• [EXERCISE REQUIREMENTS]
Your answer must consist of exactly the lines below, starting with the line with "You are a GUI" and going on through the line with "the 'your style.'", and nothing else.

• [MATERIAL TO PROCESS]
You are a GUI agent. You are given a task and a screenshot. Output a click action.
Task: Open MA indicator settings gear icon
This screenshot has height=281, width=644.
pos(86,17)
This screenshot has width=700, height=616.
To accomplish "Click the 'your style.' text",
* * *
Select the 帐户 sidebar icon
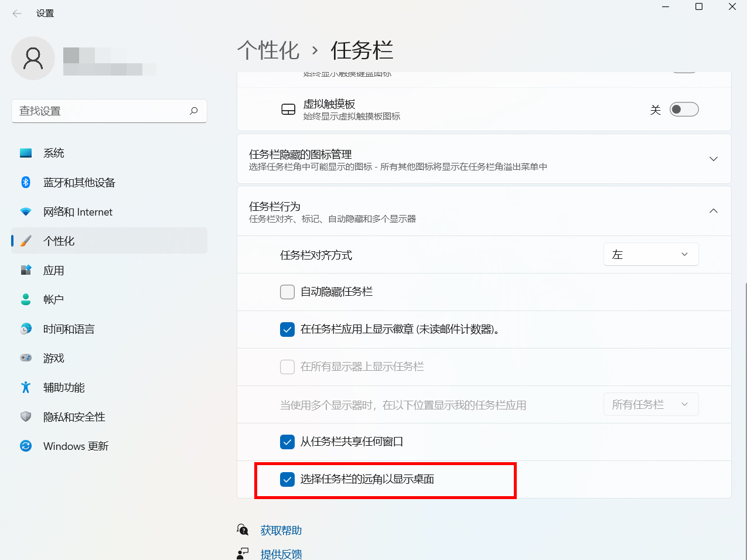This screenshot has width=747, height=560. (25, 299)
* * *
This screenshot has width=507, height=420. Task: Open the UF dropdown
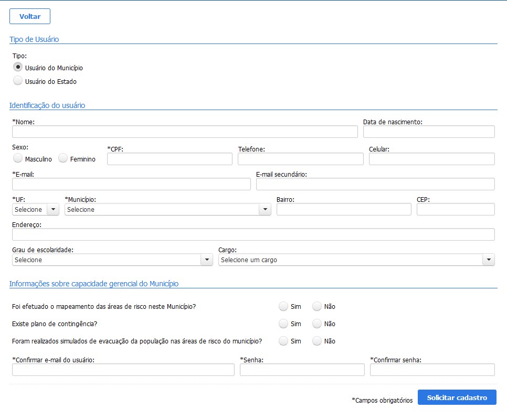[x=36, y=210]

• [YOUR RESPONSE]
You are a GUI agent. You are given a task and a screenshot. Output a click action.
Task: Open MA indicator settings gear icon
This screenshot has height=281, width=644.
pos(86,17)
This screenshot has width=700, height=616.
To accomplish "Click the 'your style.' text",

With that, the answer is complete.